There is a growing impatience perceptible amongst those who have not set apart time in recent years for a book or two, to be read without pause from beginning to end, for sans the habit of the narrative, it is soon replaced by a subtle disdain of the same. When stories are unraveled gradually, any plot separated from its inevitably dramatic conclusion by only so much as a page, when the writer gladly assumes the pain of having to wait himself before he sets out each virtue from curse, each cause from effect, there is a gentle cadence that comes to life innocuously and demands extraordinary amounts of patience from the reader to be experienced as it should be–just as a gondola rises gently skyward and catches, as if it were simply destiny, the southerly wind to commence its quest for the Pole.
At first, one must tolerate the introduction, for, without its presentation, it becomes but impossible to understand any of what is to follow, and thereby, in the introduction will also the author press his advantage: at first, there will be a fascination expressed toward an object of interest, and slowly will it be molded into some action executed; whereupon, the reader is encouraged to construct an empirical image, a locomotive to be guided around on the rails of chance and circumstance. In quick succession follows the thick of the plot, like a broth being brewed by too many a cook, a series of desirable and undesirable fortuities playing mercilessly upon the strengths of the subject soul, and hereupon the creator has his strings drawn taught and sharp: no longer is he free to negotiate corollaries as he may so wish, but suddenly finds himself treading on eggshells, navigating from one precipitation to another dictated solely by the presupposed moral of his tales.

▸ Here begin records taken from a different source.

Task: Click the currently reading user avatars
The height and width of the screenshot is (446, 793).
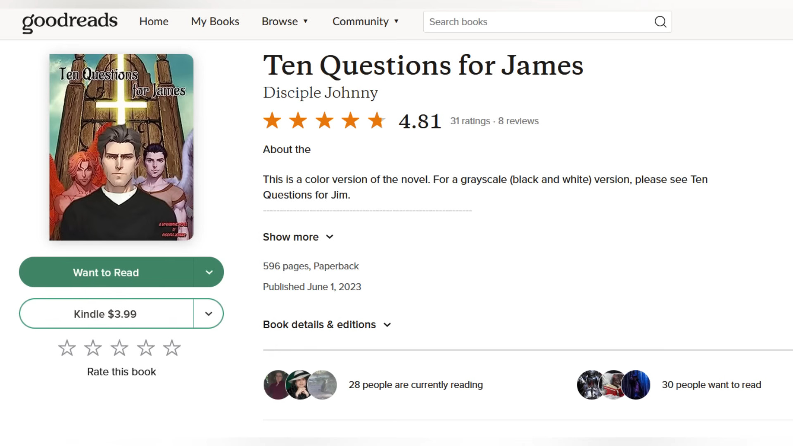Action: click(x=300, y=385)
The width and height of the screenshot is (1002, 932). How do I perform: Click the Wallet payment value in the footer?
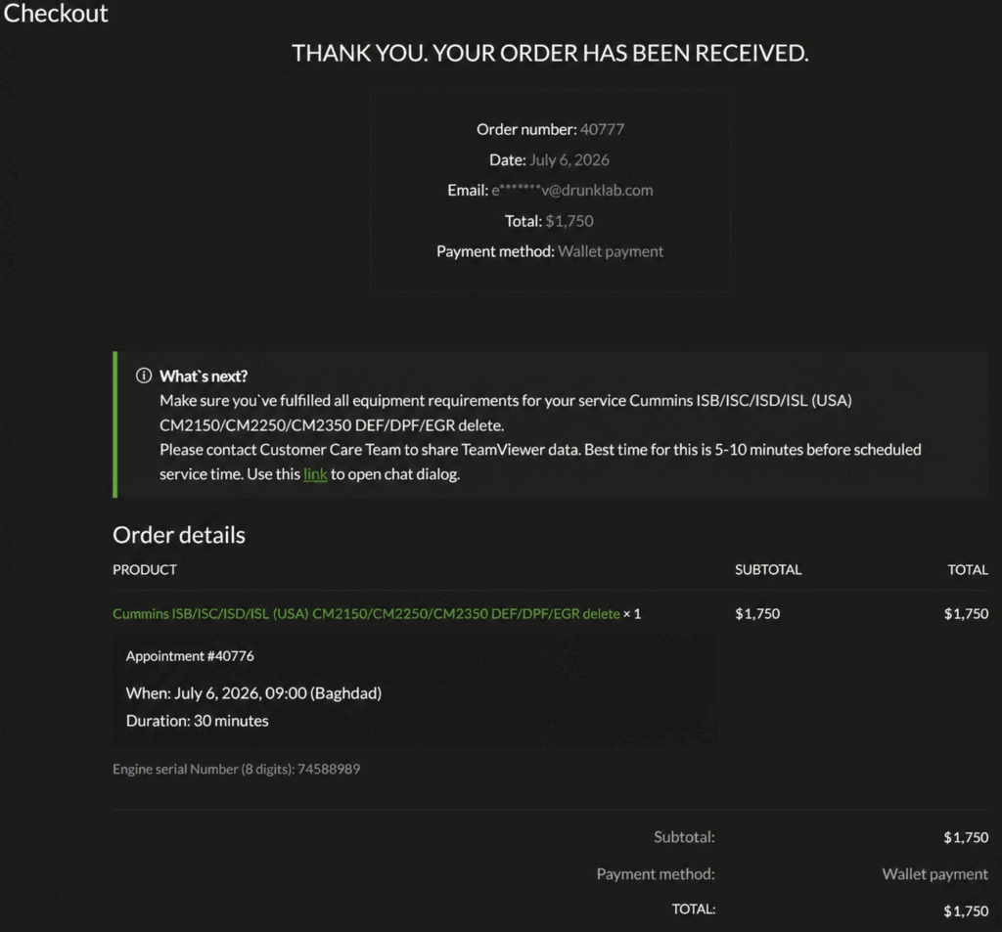click(x=934, y=874)
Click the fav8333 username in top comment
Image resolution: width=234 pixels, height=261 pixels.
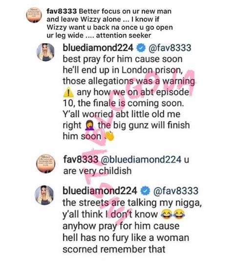pyautogui.click(x=62, y=11)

Insofar as it can be ascertained, the journey commenced with absolute liberty and crescendoed with a rescission of the same; is it of any note, therefore, that it must culminate with fight between a creator who created nothing and a destroyer who destroyed nothing? It is, and so: in the final struggles between bend of plot and destination of creation will the reader discover the book in its truest sense, for all the contrivances of the author will then be laid bare–misfortune will be defied and serendipities will shine through; then, as it not were before, the pen will script a more apocryphal rendition of humanity than any sword cleft in any stone. It is till that moment that the reader must bear, regrettable though as it may be to occur at the denouement, for, alas, that is the design of everything that is valued. Were the battle to be stationed elsewhere, little meaning would it create, albeit carry forth, for then the reader is clueless and at a loss to understand completely the nature of that universe, and must, therefore, pay with patience and respect for the writer’s diligence to learn of the foibles and triumphs of all that he has created–be it for our pleasure or education.

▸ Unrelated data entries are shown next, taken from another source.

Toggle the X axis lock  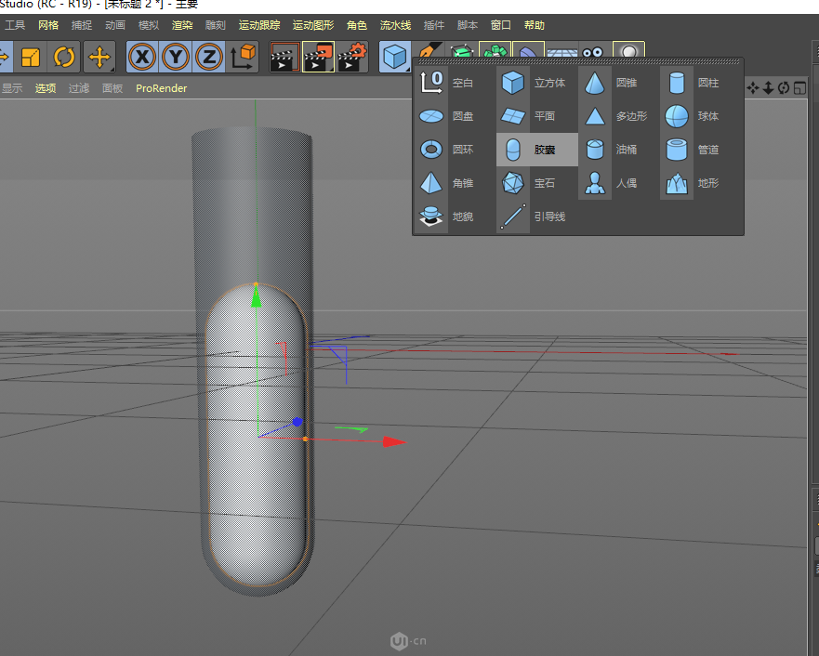pos(141,57)
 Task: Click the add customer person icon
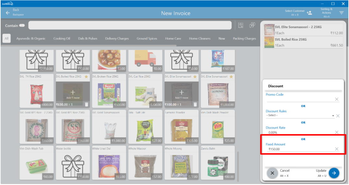point(309,13)
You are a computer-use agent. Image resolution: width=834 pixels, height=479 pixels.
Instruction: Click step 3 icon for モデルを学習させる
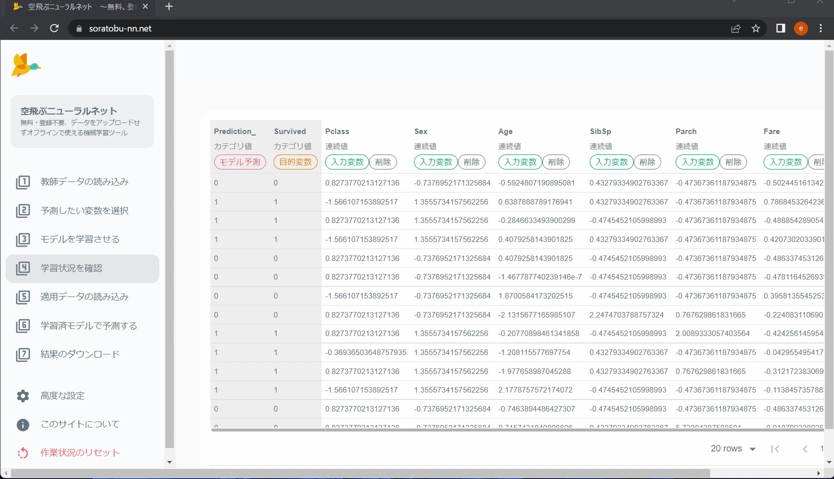pos(23,240)
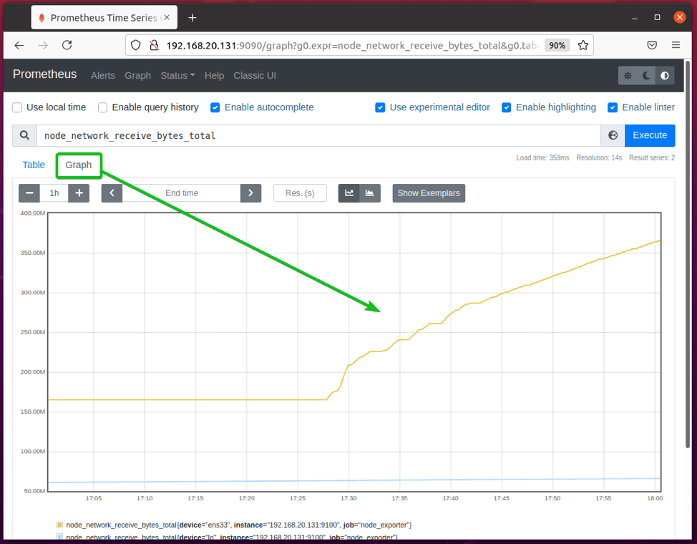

At every moment the song is brought to life, verse by verse and individually, the loneliest flaw in composition can take away considerably from the erugate polish of the exterior, like a carving blade taken to pulchritude, much more so than has been contributed towards the success of the enterprise by all that was flawless. Long gone are the times when literature was reserved for the elite, today it but assumes the garb of a dire necessity and, thus, the writer, too, comes more easily under scrutiny for failing than is he lauded for succeeding. To be found lacking in the commitment to sustain the reader’s interest is guaranteed to result in immense loses, for then the book is deconstructed already; all possible avenues of escape from the young labyrinth must be plugged with expert providence, while also permitting the reader to breathe, to interpret, to inhale deeply during times of stress, to be not availed a single moment of reconsideration.
At this juncture I would not recommend such rigorous evaluations of authorship for it is a struggle in itself: imagine the plight of one who is aware completely of some Secret but must put it down as a catena of ideas and developments before being permitted to relish the awe of those having read the story in its entirety? It is a rigorous penance of self-creation, self-censure, self-teaching and self-destruction, and is reserved, alas, for none in particular but those willing to pledge their time for the rewards of writing and writing alone.